Bolsas de NY recuam com receio sobre aumento de impostos corporativos


Os índices começaram o dia em alta, após dados de inflação mais baixos do que o projetado, mas reverteram as posições com a expectativa de aprovação do pacote com mais estímulos fiscais de Biden As bolsas de Nova York, que começaram o dia em alta, animadas pelos dados de inflação mais baixos do que o projetado, reverteram suas posições ao longo dia e fecharam a terça-feira (14) em queda. O que ofuscou a atenção com a inflação foi o pacote com mais estímulos fiscais de Joe Biden, que também propõe aumento de impostos corporativos.

O índice Dow Jones encerrou o pregão com desvalorização de 0,84%, a 34.577,57 pontos, o S&P 500 recuou 0,57%, a 4.443,05 pontos, enquanto o Nasdaq perdeu 0,45%, a 15.037,76 pontos.

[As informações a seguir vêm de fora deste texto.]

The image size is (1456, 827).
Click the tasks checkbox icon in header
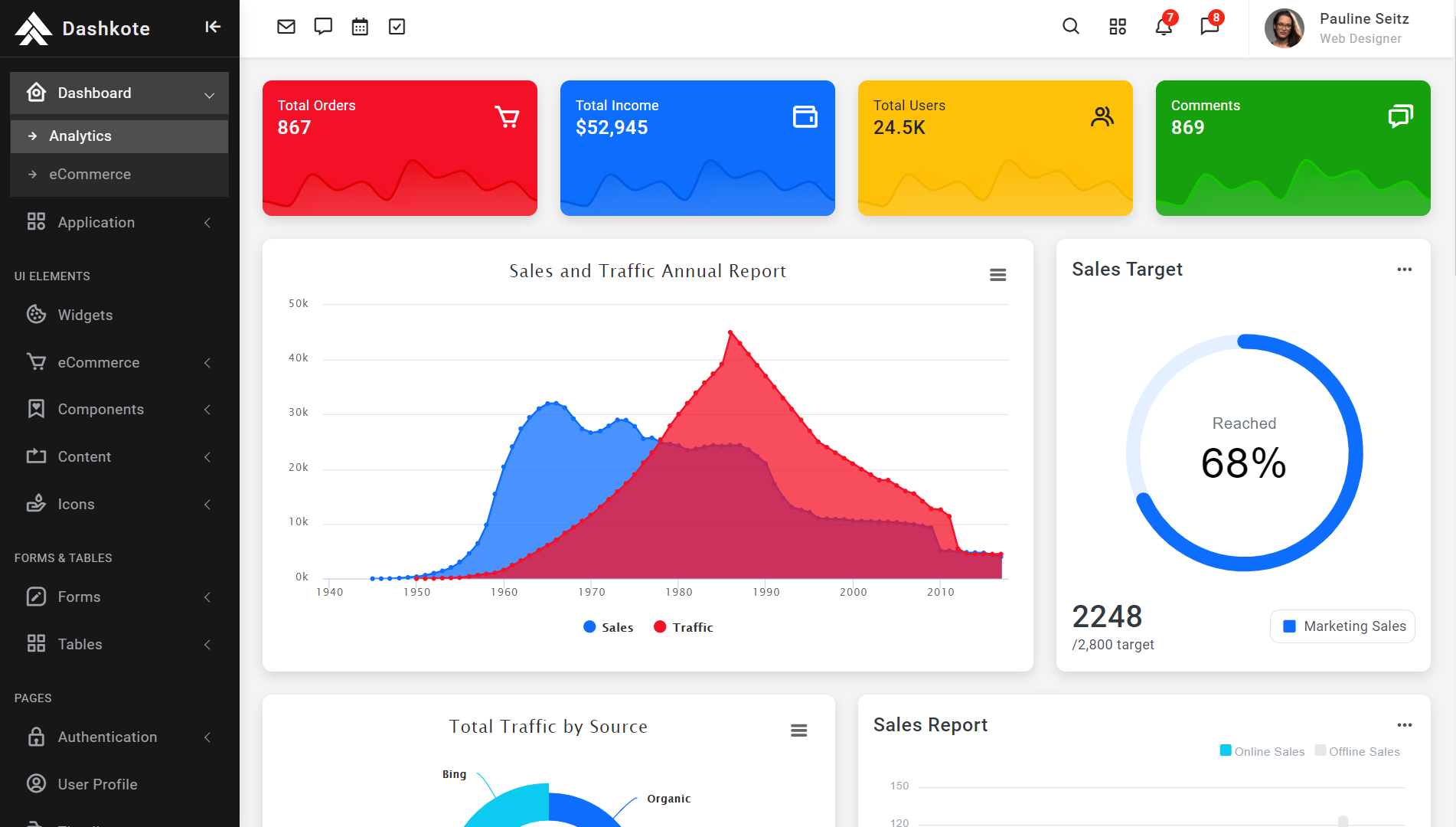coord(397,26)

Na abertura do dia, os principais índices de Wall Street operavam no verde, repercutindo os dados mais baixos da inflação ao consumidor (CPI, na sigla em inglês). Os índices de inflação dos EUA avançaram um pouco menos do que o esperado por economistas consultados pelo “The Wall Street Journal”. No caso do índice cheio, a alta foi de 0,3%, na relação mensal, e 5,3% na base anual, enquanto a estimativa era de 0,4% e 5,4%.

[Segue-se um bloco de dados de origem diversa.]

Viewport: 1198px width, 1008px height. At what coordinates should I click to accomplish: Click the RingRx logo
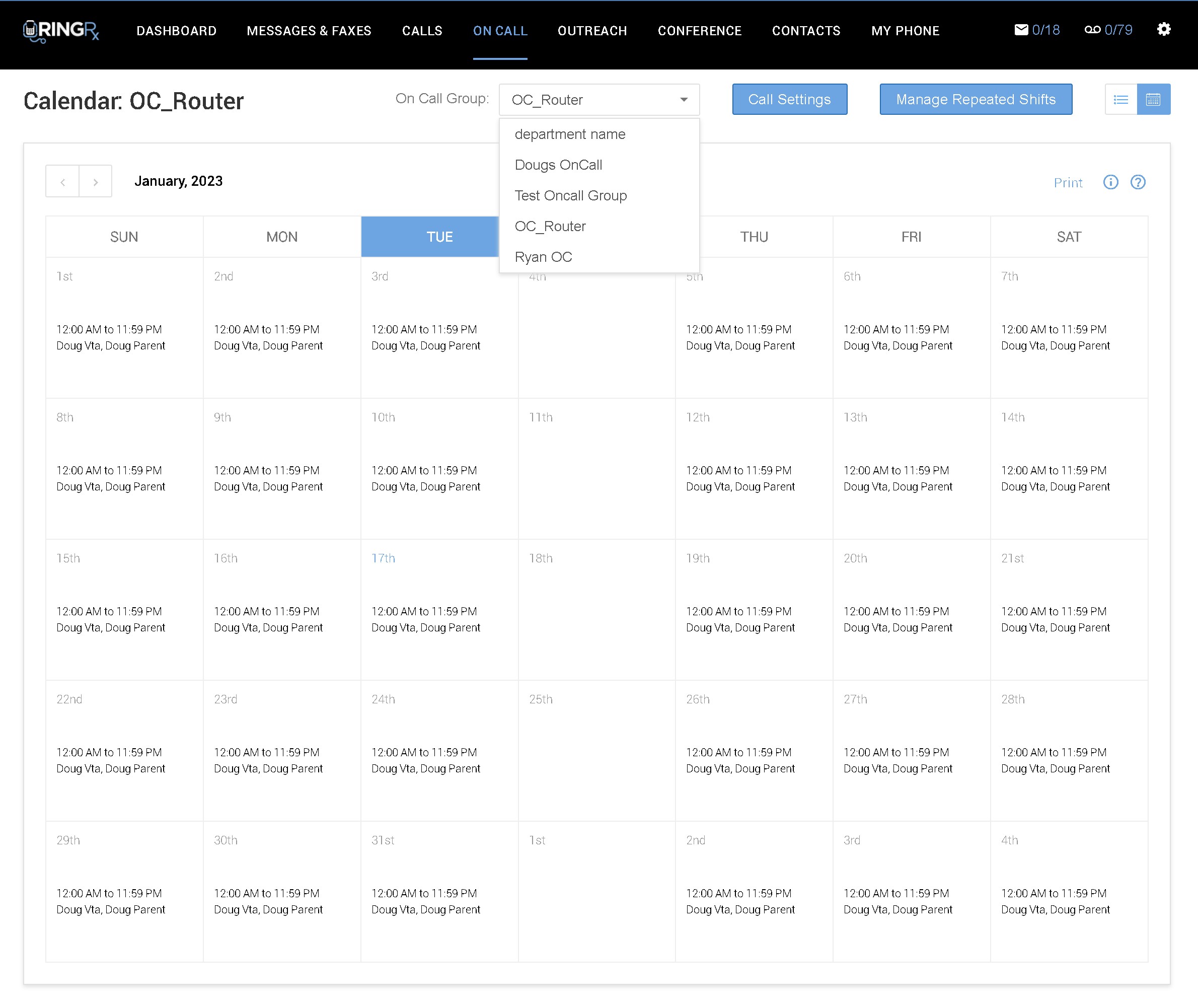tap(61, 31)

Se num primeiro olhar os dados pareciam um alento em relação a antecipação da retirada dos estímulos à economia pelo Federal Reserve (Fed), ao longo do dia, os números ganharam outros contornos. Em relatório, o Bank of America diz que os ventos da inflação podem mudar rapidamente. “Houve sinais de continuidade das pressões relacionadas com a ganhos de preços em itens de commodities”, diz o banco.

Além da desaceleração não ter uma robustez, outra informação estava no horizonte dos investidores e acabou ofuscando os números do CPI de agosto. O temor desta vez é o pacote orçamentário de US$ 3,5 trilhões do presidente Biden. Além de buscar estímulos à economia americana, a proposta pretende um aumento de 21% para 26,5% dos impostos corporativos.

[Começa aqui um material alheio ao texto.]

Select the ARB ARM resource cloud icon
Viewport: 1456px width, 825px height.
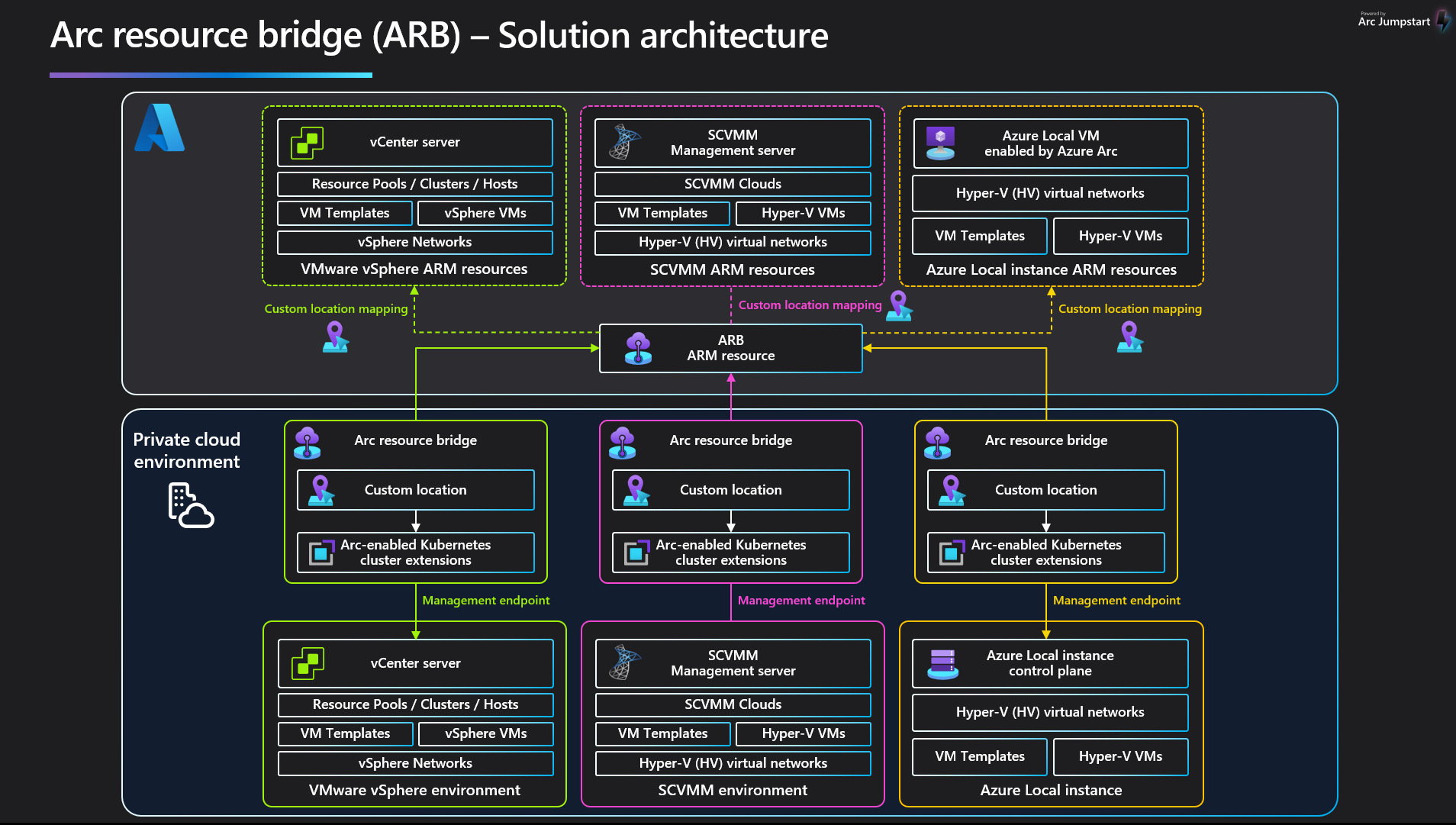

Com esse cenário, todos os onze índices setoriais do S&P 500 fecharam no vermelho, com destaque para o segmento de energia que liderou as perdas, com recuo de 1,46%. Em seguida apareceu o setor financeiro e industrial, com quedas de 1,34% e 1,22%, respectivamente.

Entre os destaques do dia estão os papéis da Apple que caíram 0,96% em dia de seu maior evento no ano, na apresentação do iPhone 13 e dos novos recursos de dispositivos iPad e Apple Watch. Importante lembrar que a companhia enfrenta um escrutínio cada vez maior nos tribunais sobre suas práticas de negócios.